Master Password
- Original author(s): Maarten Billemont
- Initial release: June 15, 2012; 12 years ago
- Stable release: 2.3 / April 19, 2015; 9 years ago
- Repository: www.gitlab.com/MasterPassword/MasterPassword
- Written in: Java, C, JavaScript
- Operating system: Microsoft Windows and Unix-like, including OS X, iOS and Android
- Available in: English
- Type: Password generator
- License: GNU General Public License
- Website: www.masterpassword.app

= Master Password (algorithm) =

Algorithm for creating unique passwords

Master Password is a type of algorithm first implemented by Maarten Billemont for creating unique passwords in a reproducible manner. It differs from traditional password managers in that the passwords are not stored on disk or in the cloud, but are regenerated every time from information entered by the user: Their name, a master password, and a unique identifier for the service the password is intended for (usually the URL).

By not storing the passwords anywhere, this approach makes it harder for attackers to steal or intercept them. It also removes the need for synchronization between devices, backups of potential password databases and risks of data breach. This is sometimes called sync-less password management.

== Algorithm ==
Billemont's implementation involves the following parameters:

- name: The username, used as a salt. The user's full name is chosen as it provides a sufficiently high level of entropy while being unlikely to be forgotten.
- master_password: The secret for generating the master key.
- site_name: A unique name for the service the password is intended for. Usually the bare domain name.
- counter: An integer that can be incremented when the service requests a new password. By default, it is 1.
- password_type: The password type defines the length and the constitution of the resulting password, see below.

=== Master key generation ===
In Billemont's implementation, the master key is a global 64-byte secret key generated from the user's secret master password and salted by their full name. The salt is used to avoid attacks based on rainbow tables. The scrypt algorithm, an intentionally slow key derivation function, is used for generating the master key to make a brute-force attack infeasible.

salt = "com.lyndir.masterpassword" + length(name) + name
master_key = scrypt(master_password, salt, 32768, 8, 2, 64)

=== Template seed generation ===
The template seed is a site-specific secret in binary form, generated from the master key, the site name and the counter using the HMAC-SHA256 algorithm. It is later converted to a character string using the password templates. The template seed makes every password unique to the website and to the user.

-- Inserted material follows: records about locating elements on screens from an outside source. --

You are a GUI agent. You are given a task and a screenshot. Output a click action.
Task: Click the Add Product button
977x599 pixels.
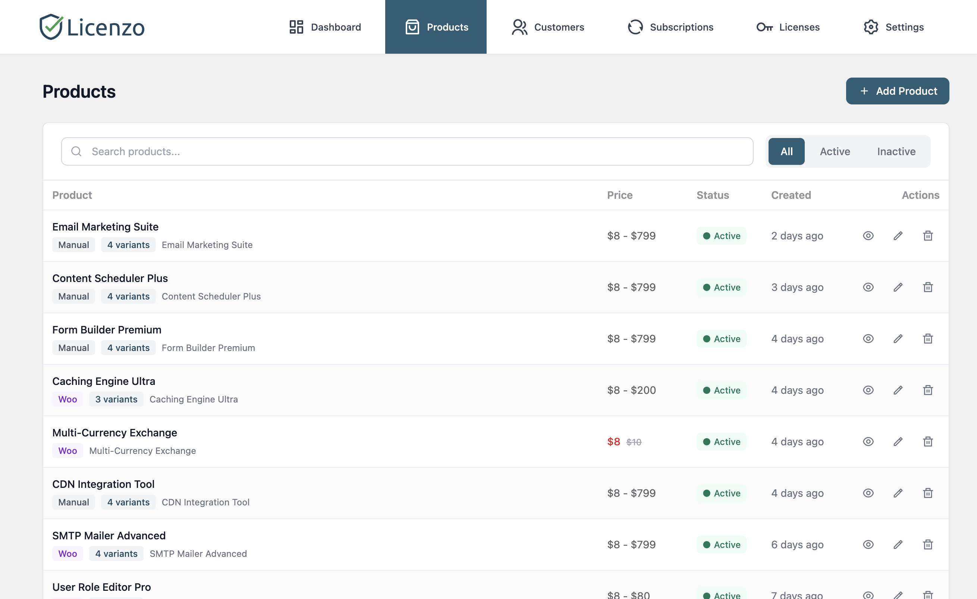(897, 91)
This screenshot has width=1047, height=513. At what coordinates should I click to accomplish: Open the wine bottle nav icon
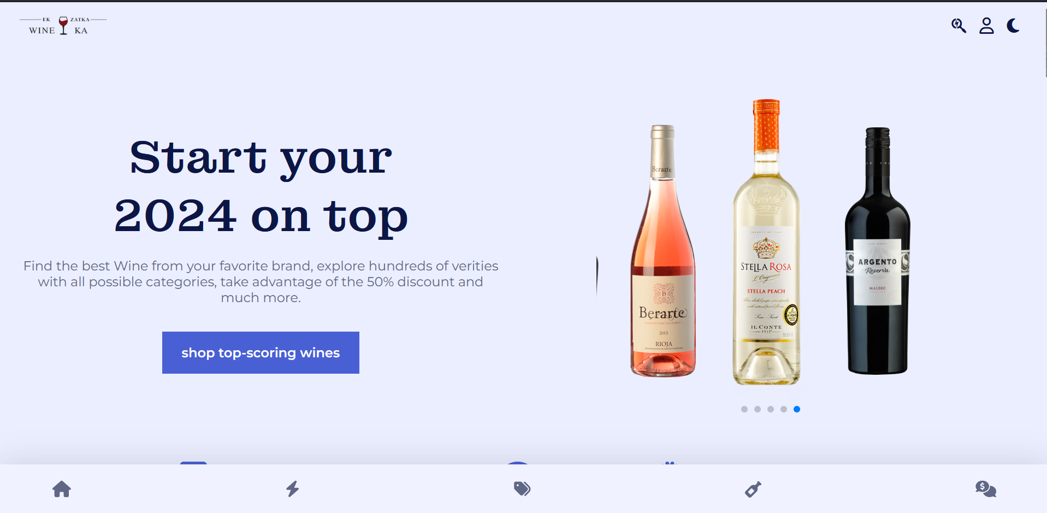pyautogui.click(x=753, y=489)
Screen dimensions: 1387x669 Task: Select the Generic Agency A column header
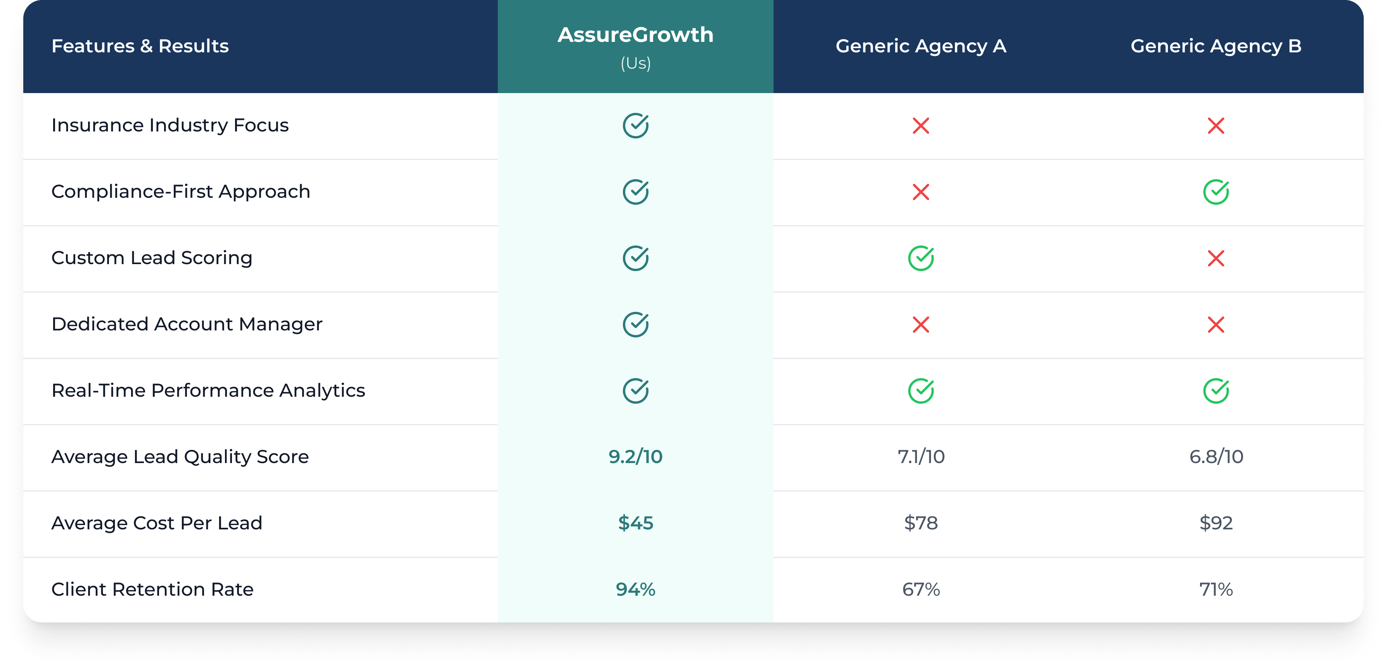point(921,46)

seed = hmac_sha256(master_key, "com.lyndir.masterpassword" + length(site_name) + site_name + counter)

=== Password generation ===
The binary template seed is then converted to one of six available password types. The default type is the Maximum Security Password, others can be selected if the service's password policy does not allow passwords of that format:

- Maximum Security Password (20 ASCII printable characters)
- Long Password (14 ASCII printable characters)
- Medium Password (8 ASCII printable characters)
- Short Password (4 ASCII printable characters)
- Basic Password (8 alphanumeric characters)
- PIN (4 digits)

== Implementations ==
Billemont also created multiple free software implementations of the Master Password algorithm, licensed under the GPLv3.:

- An app for iOS. The iOS implementation was first released in 2012.
- An app for Mac OS X
- An app for Android
- A Graphical desktop application written in Java
- A command-line application written in C
- A browser plugin for Firefox and Chromium-based browsers
- A web client written in JavaScript.